Great advice Shelia! I think it’s an area many struggle with – how to help and not actually make things worse 😕.
Thank you for an important and good article!
Thank you for the article.
Many of these “tips” for lack of a better word applies to chronic illness (or invisible illness) and mental health problems as well. These are other issues people seem to have a really hard time dealing with, which leads to asinine, hurtful utterances.
<3 *hugs for your family*
Oh, I have it so easy, relatively speaking. My husband and I just celebrated 2 years of marriage last week. On the 23rd it will be the 1st anniversary of our 2nd miscarriage and September 27th will be the 2nd anniversary of our 1st miscarriage. Though I can’t pretend to know the pain of losing a child fully, I do know how hurtful people’s well intended but poorly chosen manners of comforting can be.

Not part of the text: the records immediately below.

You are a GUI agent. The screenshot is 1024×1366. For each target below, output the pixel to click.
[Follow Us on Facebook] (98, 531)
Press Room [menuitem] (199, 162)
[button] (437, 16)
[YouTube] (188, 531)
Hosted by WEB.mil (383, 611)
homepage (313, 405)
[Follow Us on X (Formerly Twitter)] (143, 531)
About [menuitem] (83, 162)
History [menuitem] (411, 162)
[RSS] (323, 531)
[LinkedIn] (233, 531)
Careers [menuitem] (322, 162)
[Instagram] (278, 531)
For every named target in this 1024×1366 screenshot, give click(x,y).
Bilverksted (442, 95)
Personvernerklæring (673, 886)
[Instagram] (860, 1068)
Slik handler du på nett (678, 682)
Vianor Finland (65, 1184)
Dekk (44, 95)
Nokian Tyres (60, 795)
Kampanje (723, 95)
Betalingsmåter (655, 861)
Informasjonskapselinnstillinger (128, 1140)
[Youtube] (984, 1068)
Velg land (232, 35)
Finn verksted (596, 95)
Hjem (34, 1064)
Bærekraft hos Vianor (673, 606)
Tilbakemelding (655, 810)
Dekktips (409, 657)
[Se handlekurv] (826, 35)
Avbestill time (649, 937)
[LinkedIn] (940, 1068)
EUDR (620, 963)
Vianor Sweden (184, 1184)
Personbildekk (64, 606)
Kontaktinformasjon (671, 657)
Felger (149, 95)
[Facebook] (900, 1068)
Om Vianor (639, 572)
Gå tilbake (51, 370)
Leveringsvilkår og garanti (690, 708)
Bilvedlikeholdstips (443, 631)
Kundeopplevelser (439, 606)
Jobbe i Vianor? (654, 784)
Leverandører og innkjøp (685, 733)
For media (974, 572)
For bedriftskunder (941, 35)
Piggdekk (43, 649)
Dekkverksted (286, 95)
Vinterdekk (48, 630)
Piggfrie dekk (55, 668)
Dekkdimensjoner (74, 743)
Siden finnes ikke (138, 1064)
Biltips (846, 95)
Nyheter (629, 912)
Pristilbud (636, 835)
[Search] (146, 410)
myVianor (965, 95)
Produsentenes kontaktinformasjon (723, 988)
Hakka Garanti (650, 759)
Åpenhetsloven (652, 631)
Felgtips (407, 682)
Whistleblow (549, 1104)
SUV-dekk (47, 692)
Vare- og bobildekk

Thank you for sharing from the pain you’ve gone through to help us comfort others in distress.
After announcing the loss of our unborn baby, the greatest comfort came from a lady in our church family. I sat alone in tbe church sanctuary, crying to the Lord, and this friend came and just sat next to me with her hand on my back. She said nothing. I didn’t even know who it was, but God poured out His peace upon me through that one action.
I had a missed miscarriage, when the heart stops but baby does not deliver. For an additional 6 weeks he stayed in me. So we didn’t actually see the loss until long after the announcement was made. We named him Orion after the constellation, because of Job 38:31 where God asks “canst thou loose the bands of Orion?” Choosing this name has also helped our other children with the grief because every time we see the constellation we look forward to seeing him in heaven. Thanks for the article.
Oh, that’s beautiful! I’m so sorry for your loss, too. And I’m so glad that your friend just sat there and comforted you. That’s a lovely picture.